--- Document extract ---

Well, we got ourselves all excited about spring coming, and now winter has returned with a vengeance. Right now we are in a winter storm warning, with three to eight inches of snow expected, along with 40 mph winds. Since I last wrote, we've had four storms, dumping some much-needed snow on our parched pasture. We are thankful for the moisture and don't mind delaying our spring outdoor activities.
We have radishes and peas growing in one of our hoophouses, and even with the very cold temperatures (lows of around 5 degrees), the peas seem to be making it. The radishes look a bit frost-bitten, and probably won't make it. Since we are getting our typical March weather in April instead, we will probably delay more plantings for a few weeks.
One exciting development recently is that we've been experimenting with charcuterie (artisan sausage making and meat curing). We have for a couple of years offered bulk fresh sausages in three blends: sweet Italian, medium Italian, and breakfast. Well, we finally bought that stuffer we've been contemplating for a number of years, and the sausage making has greatly expanded.

--- Extracted data ---

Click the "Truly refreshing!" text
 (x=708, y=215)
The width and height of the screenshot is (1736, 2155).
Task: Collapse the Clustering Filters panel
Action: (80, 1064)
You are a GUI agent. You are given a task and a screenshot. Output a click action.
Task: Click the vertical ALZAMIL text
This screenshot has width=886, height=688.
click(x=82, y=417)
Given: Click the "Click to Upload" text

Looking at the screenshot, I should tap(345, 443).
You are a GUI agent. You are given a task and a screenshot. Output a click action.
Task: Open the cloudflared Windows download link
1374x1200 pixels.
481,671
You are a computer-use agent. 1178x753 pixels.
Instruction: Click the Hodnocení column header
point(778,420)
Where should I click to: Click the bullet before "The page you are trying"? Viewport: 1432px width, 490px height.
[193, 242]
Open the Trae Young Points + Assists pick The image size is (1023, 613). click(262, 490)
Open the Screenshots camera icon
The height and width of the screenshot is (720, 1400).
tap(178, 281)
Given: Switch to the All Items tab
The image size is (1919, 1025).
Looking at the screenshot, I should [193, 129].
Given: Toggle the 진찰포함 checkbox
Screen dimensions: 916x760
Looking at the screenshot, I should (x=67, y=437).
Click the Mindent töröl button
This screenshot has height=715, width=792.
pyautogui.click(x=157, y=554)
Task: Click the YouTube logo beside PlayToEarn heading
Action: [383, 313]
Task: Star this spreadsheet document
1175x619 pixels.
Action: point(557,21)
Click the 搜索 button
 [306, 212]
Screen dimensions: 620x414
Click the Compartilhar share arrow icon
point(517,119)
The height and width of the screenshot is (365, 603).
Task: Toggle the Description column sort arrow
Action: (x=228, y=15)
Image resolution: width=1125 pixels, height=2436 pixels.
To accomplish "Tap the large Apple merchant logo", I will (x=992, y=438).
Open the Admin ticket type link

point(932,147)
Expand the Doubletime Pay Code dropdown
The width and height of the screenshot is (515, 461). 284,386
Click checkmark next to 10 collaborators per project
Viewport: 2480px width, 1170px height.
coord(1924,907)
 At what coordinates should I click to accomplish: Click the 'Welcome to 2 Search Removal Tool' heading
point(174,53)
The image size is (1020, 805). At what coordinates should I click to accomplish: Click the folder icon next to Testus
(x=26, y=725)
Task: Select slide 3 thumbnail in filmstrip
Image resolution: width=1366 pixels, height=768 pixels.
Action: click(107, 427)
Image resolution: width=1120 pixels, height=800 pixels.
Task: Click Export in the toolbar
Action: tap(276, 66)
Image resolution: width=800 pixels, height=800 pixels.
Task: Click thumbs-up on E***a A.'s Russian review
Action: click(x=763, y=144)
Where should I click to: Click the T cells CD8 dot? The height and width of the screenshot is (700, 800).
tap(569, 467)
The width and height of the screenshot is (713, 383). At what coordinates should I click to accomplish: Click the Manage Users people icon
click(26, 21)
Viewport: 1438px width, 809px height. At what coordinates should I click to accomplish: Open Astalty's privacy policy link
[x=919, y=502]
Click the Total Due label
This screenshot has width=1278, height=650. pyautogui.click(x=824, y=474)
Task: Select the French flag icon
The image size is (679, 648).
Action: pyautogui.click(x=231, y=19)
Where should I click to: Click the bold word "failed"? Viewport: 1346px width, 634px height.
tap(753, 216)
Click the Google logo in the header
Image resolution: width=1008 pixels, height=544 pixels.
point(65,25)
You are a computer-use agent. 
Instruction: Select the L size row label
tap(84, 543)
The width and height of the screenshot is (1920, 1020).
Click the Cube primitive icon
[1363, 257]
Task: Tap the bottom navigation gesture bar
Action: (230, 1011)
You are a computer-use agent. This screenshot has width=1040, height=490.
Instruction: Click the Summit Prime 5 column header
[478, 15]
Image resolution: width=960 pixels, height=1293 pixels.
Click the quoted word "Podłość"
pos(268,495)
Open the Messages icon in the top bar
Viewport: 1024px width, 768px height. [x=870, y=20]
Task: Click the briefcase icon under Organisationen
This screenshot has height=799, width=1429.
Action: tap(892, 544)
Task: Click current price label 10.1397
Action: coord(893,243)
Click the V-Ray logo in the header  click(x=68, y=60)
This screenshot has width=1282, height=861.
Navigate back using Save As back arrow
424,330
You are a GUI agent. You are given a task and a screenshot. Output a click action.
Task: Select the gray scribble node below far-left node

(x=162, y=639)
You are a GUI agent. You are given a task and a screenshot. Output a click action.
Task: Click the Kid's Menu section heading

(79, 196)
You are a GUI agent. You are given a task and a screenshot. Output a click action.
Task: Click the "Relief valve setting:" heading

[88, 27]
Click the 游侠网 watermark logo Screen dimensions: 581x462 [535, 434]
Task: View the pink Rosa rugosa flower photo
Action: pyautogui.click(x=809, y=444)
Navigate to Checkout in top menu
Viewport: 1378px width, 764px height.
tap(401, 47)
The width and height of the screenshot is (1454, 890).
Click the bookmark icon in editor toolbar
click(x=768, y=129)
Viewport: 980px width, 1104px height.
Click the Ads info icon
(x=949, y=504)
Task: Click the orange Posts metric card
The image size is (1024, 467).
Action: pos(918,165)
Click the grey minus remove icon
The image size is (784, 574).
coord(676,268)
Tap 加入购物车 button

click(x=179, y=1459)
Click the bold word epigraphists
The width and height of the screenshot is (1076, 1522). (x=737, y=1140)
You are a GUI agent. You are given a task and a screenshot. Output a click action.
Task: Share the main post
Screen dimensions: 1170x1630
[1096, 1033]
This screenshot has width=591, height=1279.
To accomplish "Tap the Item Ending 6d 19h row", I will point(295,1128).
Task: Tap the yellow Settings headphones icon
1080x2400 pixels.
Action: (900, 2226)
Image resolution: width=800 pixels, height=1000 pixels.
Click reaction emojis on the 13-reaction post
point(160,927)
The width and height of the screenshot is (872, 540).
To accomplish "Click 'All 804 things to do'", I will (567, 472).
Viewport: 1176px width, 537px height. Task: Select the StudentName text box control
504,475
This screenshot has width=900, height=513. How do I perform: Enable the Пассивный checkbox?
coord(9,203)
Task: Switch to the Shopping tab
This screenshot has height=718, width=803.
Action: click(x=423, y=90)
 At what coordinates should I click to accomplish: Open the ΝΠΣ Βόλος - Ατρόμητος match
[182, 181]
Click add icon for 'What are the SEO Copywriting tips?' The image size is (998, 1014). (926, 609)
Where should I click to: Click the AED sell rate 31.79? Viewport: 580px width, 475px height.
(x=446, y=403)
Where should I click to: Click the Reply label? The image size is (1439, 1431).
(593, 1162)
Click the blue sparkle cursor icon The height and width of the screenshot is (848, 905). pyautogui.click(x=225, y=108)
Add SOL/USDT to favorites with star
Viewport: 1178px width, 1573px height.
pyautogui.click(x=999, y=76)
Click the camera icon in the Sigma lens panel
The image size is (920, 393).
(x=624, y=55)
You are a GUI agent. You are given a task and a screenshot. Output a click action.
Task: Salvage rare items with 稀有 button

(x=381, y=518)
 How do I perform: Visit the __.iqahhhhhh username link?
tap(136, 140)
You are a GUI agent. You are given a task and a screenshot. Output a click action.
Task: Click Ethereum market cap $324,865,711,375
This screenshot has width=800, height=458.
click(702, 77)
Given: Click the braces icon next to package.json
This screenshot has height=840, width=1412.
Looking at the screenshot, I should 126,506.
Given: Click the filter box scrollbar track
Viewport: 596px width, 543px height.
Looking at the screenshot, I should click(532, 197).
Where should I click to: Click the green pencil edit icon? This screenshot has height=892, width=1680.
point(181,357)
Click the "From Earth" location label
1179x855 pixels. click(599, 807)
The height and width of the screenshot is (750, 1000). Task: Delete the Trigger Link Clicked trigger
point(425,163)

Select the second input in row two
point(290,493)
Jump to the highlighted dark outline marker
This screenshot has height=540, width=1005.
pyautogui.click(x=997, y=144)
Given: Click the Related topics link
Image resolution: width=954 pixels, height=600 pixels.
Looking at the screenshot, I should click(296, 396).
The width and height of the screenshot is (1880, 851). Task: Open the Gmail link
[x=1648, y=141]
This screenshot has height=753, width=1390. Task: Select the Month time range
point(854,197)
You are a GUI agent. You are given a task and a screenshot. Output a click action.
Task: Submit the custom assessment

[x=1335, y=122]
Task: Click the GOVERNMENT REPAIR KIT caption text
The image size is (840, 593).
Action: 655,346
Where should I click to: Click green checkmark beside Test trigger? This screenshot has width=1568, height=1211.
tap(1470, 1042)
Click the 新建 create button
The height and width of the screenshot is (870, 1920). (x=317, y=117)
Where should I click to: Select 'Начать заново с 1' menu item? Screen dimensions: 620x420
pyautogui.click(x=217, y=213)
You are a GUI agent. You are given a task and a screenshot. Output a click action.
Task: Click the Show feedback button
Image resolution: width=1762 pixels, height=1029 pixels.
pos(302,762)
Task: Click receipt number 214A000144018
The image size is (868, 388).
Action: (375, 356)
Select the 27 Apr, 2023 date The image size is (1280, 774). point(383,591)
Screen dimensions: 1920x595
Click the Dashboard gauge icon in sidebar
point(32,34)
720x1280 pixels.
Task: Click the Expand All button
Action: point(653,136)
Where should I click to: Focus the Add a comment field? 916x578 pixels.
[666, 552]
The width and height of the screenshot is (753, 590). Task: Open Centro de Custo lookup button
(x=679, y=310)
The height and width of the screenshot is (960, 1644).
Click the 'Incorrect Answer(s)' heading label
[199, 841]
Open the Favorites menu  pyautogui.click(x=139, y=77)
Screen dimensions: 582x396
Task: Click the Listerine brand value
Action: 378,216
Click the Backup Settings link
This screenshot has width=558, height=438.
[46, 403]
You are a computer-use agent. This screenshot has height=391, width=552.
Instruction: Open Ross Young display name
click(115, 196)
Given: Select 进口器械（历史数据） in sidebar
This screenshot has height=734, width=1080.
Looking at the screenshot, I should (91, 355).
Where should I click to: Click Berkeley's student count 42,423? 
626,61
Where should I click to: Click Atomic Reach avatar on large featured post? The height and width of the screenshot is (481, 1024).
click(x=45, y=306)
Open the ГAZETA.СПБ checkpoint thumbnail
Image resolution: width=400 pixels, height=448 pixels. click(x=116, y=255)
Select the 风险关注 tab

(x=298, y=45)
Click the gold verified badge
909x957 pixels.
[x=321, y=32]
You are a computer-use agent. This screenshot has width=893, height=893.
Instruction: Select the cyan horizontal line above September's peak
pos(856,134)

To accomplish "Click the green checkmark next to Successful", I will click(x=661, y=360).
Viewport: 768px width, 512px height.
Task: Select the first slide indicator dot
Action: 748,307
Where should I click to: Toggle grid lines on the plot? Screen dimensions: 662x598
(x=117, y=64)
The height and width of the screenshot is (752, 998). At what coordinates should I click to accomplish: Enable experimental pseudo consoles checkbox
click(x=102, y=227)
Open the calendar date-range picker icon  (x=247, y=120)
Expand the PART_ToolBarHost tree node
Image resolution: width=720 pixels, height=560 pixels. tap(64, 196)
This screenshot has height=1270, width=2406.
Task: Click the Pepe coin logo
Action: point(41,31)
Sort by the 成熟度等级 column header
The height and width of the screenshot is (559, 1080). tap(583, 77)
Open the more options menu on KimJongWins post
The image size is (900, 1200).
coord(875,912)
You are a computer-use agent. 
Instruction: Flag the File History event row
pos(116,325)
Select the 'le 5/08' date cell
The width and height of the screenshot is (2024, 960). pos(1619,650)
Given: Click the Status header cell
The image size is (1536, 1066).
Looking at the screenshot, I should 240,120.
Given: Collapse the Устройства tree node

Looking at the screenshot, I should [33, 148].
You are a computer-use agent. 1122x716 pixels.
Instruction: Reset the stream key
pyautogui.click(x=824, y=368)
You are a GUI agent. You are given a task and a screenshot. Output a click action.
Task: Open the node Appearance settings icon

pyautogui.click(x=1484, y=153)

---

Try it
Reproduce the stretch of the farm update from "We have radishes" through "a few weeks.", replacing "radishes" with "carrots".

Exercise output
We have carrots and peas growing in one of our hoophouses, and even with the very cold temperatures (lows of around 5 degrees), the peas seem to be making it. The carrots look a bit frost-bitten, and probably won't make it. Since we are getting our typical March weather in April instead, we will probably delay more plantings for a few weeks.